3) Regarding food laws. . the shellfish thing. . . .(kosher laws don't allow eating shellfish, . . probably for hygenic/health and ceremonial reasons) Here are a few texts that any responsible bible critic could easily read, explaining the change that Christ brought to the Kosher system:
18 And he said to them, “Then are you also without understanding? Do you not see that whatever goes into a person from outside cannot defile him, 19 since it enters not his heart but his stomach, and is expelled?” (Thus he declared all foods clean.) 20 And he said,“What comes out of a person is what defiles him.
Acts 10:9-16 Peter's Vision
9 The next day, as they were on their journey and approaching the city, Peter went up on the housetop about the sixth hour to pray. 10 And he became hungry and wanted something to eat, but while they were preparing it, he fell into a trance 11 and saw the heavens opened and something like a great sheet descending, being let down by its four corners upon the earth. 12 In it were all kinds of animals and reptiles and birds of the air.13 And there came a voice to him: “Rise, Peter; kill and eat.” 14 But Peter said, “By no means, Lord; for I have never eaten anything that is common or unclean.” 15 And the voice came to him again a second time, “What God has made clean, do not call common.”16 This happened three times, and the thing was taken up at once to heaven.
4) The arrival of Jesus changed everything in regards to the OT ceremonial and dietary laws. The ceremonial laws, Jesus completed (he was the new temple, the sacrifice, the lamb, the priest, etc. . . ) The Dietary laws he fulfilled by upping the ante (what comes out of a person. . not what goes in, defiles him).
5) The Moral Law, (summarized in the 10 commandments) are all repeated in the New Testament at various places, save for the Sabbath requirement. That's how we know those commandments still inform the life of the Christian. That's also how we know the Bible is very clear on every issue of sexual immorality. Those particular Levitical codes are repeated in the NT, (Rom. 1:18-30, 1 Cor. 6:9-10, Matthew 19:4-5) albeit, without the death penalty for adultery or homosexuality, because again. . . we're not living in theocratic, separated Israel. Good rule of thumb: Is it repeated by Jesus or in the NT? Then it's still important.
So, please don't be thrown by the "shellfish" argument.

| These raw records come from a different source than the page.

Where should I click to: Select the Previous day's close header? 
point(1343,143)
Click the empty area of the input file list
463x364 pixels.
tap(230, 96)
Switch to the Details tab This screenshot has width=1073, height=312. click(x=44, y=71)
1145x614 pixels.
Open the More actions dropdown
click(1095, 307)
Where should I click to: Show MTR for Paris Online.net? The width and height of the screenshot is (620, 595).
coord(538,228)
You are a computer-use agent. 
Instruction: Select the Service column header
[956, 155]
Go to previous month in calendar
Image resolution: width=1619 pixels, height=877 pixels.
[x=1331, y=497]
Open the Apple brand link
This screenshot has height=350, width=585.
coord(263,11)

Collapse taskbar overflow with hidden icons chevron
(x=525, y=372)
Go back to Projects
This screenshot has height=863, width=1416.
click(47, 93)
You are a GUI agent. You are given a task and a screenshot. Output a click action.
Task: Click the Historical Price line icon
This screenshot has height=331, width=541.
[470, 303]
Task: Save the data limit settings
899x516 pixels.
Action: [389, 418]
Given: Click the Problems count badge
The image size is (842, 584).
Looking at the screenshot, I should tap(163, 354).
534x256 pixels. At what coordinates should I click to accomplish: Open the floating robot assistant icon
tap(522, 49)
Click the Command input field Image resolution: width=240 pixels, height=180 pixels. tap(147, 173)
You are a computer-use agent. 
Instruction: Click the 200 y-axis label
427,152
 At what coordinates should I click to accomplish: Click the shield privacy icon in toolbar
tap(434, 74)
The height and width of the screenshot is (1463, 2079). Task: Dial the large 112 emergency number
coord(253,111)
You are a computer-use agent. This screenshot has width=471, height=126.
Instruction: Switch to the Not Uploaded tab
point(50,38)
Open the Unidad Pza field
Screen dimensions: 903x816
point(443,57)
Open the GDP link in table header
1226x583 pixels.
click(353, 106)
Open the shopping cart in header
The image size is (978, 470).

The argument is unfamiliar with the actual text and storyline of scripture.
To summarize, Christians read the bible as having an Old Covenant and a New Covenant because that's how the Bible tells us to read it. So, yes, things have changed. Parts of the OT are understood differently now than they were then, and that's because Jesus told us to understand it that way. I hope we'll be encouraged to read up on issues like this, or ask a Christian friend before being swayed by an argument about scripture that isn't actually familiar with scripture. Thanks be to God for the New Covenant in Christ! What freedom and clarity this covenant brings.
10 For this is the covenant that I will make with the house of Israel
after those days, declares the Lord:
I will put my laws into their minds,
and write them on their hearts,
and I will be their God,
and they shall be my people.
11 And they shall not teach, each one his neighbor
and each one his brother, saying, ‘Know the Lord,’
for they shall all know me,
from the least of them to the greatest.
12 For I will be merciful toward their iniquities,
and I will remember their sins no more.
13 In speaking of a new covenant, he makes the first one obsolete. And what is becoming obsolete and growing old is ready to vanish away.